Toshogu is the final resting place of the first shogun (daimyo) of the Tokugawa shogunate, Ieyasu Tokugawa, and is considered one of Japan’s most significant religious sites. Located in Tochigi prefecture, it’s a great place to visit for its spiritual significance and pristine environment.
Inside, there are plenty of attractions to look at. Among them are the Omotemon Gate, a building covered with complex carvings and paintings.
Another highlight is the Yomeimon Gate, a lavish gate covered with 508 sculptures. This is also a National Treasure and a must-see for visitors.
The Yomeimon is topped with the famous monkey trio “See no evil, hear no evil, speak no evil” and the Mizaru, Kikazaru, Iwazaru, an 8 panel satire of human existence that illustrates how to lead a safe and happy life.
Often a forgotten part of Nikko national park, Okunikko offers a quiet retreat from the bustle of the city. This secluded area includes World Heritage-listed marshlands and towering mountains, as well as traditional hot spring retreats and inns.
For a relaxing stay, check into Park Lodge Okunikko Miyama, which offers ski rentals and a natural hot spring bath. Located near Yumoto Onsen, it’s an ideal base for a day of sightseeing and hiking in Nikko.
You can take a hike around Lake Chuzenji, or if you’d prefer something a little more challenging, the Akechidaira Ropeway provides access to the highest peak in the national park, Mount Nikko. The hike is quite steep and rocky, so you’ll want to bring plenty of water and snacks along for the ride.
In addition to the pristine scenery, Nikko is also home to many different types of wildlife. Deer and Japanese macaques are common, while Asiatic black bears can be spotted from time to time.
Kegon Falls is one of the most famous waterfalls in Nikko National Park and a popular sight for visitors. It was formed about 15 to 20,000 years ago when volcanic eruptions blocked the Daiya River.
The 97-meter main drop cascades into a rocky plunge pool surrounded by a lush green landscape. Its water is a magnet for birds in summer, and its trees are usually most colorful in autumn as the leaves turn a golden brown and red.
There are two ways to view the falls: a free observation platform and a paid platform that is accessible by an elevator. The elevator began operating in 1930 and takes about 1 minute to take visitors down 100 meters through solid bedrock to the waterfall basin.
The waterfall and nearby Lake Chuzenji are popular throughout the year, but summer is most likely to be enjoyed as the weather warms and there’s a wealth of food stalls and boat tours. Autumn, when the trees are most colorful, is also a good time to visit.

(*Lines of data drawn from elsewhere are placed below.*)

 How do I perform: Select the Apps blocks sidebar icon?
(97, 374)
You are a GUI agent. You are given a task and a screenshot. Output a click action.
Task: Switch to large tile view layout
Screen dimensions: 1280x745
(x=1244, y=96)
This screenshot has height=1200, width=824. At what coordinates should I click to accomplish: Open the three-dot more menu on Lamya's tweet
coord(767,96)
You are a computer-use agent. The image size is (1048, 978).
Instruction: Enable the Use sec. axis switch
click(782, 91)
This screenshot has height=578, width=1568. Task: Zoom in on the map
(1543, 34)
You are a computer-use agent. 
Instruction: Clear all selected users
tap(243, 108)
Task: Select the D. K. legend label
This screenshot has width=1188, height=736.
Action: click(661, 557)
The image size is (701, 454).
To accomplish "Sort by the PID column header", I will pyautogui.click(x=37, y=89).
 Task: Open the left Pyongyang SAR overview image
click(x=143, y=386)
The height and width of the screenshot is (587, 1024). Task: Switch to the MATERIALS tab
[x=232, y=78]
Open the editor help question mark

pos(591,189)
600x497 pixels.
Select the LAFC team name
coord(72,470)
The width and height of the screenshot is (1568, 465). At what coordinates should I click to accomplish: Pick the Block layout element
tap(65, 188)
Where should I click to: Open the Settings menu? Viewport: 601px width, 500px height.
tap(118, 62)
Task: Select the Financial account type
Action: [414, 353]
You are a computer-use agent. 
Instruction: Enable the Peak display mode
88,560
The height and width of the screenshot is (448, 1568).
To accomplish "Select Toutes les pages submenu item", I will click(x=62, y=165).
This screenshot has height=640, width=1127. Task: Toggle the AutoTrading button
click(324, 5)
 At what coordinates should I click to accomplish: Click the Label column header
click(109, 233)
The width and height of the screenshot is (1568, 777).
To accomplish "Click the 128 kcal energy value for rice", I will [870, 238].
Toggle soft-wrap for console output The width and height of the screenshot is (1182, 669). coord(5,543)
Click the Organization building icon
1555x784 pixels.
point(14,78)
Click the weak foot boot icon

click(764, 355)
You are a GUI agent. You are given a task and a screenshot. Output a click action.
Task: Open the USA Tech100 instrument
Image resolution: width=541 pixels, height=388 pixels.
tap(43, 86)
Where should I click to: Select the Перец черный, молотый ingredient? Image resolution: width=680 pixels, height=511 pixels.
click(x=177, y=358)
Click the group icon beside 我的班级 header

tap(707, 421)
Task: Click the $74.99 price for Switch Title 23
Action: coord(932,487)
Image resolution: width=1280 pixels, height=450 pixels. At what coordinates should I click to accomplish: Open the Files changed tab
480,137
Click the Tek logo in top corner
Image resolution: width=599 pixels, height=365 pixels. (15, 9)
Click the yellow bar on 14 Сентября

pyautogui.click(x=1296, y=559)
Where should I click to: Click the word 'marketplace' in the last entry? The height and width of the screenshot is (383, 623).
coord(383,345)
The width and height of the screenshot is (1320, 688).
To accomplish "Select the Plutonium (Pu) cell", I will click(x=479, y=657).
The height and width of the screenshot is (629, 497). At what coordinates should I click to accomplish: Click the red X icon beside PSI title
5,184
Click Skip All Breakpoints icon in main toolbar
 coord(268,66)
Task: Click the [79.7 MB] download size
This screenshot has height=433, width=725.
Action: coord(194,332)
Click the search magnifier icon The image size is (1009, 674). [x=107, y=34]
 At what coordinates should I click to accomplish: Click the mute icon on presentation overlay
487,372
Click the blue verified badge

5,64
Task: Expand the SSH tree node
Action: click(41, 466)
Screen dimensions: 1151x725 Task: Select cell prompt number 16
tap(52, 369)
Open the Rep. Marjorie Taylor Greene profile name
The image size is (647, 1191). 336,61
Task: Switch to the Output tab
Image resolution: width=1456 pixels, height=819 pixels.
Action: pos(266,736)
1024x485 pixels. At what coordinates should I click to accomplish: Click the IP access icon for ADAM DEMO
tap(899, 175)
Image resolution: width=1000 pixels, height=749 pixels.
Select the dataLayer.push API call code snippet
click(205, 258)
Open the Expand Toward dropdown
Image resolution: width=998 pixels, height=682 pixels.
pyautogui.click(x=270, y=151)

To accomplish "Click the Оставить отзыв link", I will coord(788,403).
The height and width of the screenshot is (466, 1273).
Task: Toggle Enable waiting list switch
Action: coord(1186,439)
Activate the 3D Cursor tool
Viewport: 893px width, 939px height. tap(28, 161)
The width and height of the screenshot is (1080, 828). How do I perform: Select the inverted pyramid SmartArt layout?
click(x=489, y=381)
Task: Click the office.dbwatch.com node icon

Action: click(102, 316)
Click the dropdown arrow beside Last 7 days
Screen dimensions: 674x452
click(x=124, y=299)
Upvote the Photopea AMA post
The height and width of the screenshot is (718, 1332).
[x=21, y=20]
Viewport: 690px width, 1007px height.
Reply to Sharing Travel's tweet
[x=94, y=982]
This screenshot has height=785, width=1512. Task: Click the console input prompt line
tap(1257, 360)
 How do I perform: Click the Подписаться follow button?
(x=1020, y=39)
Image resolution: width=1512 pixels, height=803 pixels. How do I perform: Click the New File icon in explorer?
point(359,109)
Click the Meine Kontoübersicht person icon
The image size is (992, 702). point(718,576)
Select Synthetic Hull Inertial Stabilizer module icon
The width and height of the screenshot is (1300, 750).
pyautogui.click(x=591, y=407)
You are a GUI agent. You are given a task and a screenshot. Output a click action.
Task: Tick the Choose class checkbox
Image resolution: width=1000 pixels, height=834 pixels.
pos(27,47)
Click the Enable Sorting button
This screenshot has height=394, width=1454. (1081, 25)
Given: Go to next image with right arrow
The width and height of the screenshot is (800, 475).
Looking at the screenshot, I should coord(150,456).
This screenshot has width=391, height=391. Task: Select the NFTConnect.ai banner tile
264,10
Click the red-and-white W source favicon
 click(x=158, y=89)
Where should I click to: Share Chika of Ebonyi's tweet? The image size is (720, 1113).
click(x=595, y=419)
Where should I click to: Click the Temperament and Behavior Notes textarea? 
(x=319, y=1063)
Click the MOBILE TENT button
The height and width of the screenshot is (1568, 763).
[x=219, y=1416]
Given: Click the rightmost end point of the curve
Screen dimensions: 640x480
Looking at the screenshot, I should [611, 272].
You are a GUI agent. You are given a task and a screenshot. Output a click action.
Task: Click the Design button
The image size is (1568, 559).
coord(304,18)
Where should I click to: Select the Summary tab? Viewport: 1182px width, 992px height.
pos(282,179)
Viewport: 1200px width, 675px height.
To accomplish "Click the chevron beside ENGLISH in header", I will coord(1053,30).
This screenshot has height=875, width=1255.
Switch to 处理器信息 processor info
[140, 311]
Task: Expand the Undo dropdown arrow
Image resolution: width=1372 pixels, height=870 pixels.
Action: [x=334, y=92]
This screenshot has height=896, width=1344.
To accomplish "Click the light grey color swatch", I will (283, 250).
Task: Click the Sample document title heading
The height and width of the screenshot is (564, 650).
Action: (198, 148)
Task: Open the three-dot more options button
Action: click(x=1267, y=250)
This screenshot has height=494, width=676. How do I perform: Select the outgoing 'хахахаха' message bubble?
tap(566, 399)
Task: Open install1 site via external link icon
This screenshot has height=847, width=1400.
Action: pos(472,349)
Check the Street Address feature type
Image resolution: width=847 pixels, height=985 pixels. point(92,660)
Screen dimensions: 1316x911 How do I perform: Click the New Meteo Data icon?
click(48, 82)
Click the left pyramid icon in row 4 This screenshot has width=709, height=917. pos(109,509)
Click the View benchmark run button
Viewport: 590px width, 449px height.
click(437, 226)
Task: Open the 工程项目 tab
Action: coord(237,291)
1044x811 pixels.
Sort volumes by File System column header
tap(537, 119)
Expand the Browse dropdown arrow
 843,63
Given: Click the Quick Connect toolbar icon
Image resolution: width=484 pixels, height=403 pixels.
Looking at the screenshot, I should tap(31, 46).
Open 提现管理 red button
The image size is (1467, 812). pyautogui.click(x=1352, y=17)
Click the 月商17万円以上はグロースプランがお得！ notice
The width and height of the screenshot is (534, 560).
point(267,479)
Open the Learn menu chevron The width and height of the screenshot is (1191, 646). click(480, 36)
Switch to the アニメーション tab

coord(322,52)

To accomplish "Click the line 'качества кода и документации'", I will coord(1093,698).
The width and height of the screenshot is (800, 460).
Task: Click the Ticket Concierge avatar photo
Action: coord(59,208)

As the second mountain in Nikko’s volcanic chain, Mount Nantai is a sacred mountain for two major Japanese religions – Buddhism and Shintoism. It appeared 23,000 years ago and last erupted 7,000 years ago.
It is a steep but well maintained volcano with stunning views over Lake Chuzenji and Mt. Shirane, and it also offers great opportunities to climb.
The route to the summit starts from Futarasan shrine by Lake Chuzenji-ko, and is quite a popular one that sees plenty of traffic. It is a fairly strenuous hike that takes around 3-4 hours for an average person.
At the top of the mountain is an iron sword pointing at the sky and a shrine area with facilities including Okumiya (shrine office) and shelter huts. You can take the path less ventured across the north flank of the mountain to Senjogahara if you would like a shorter trek or just want to get a better view of the summit and Lake Chuzenji.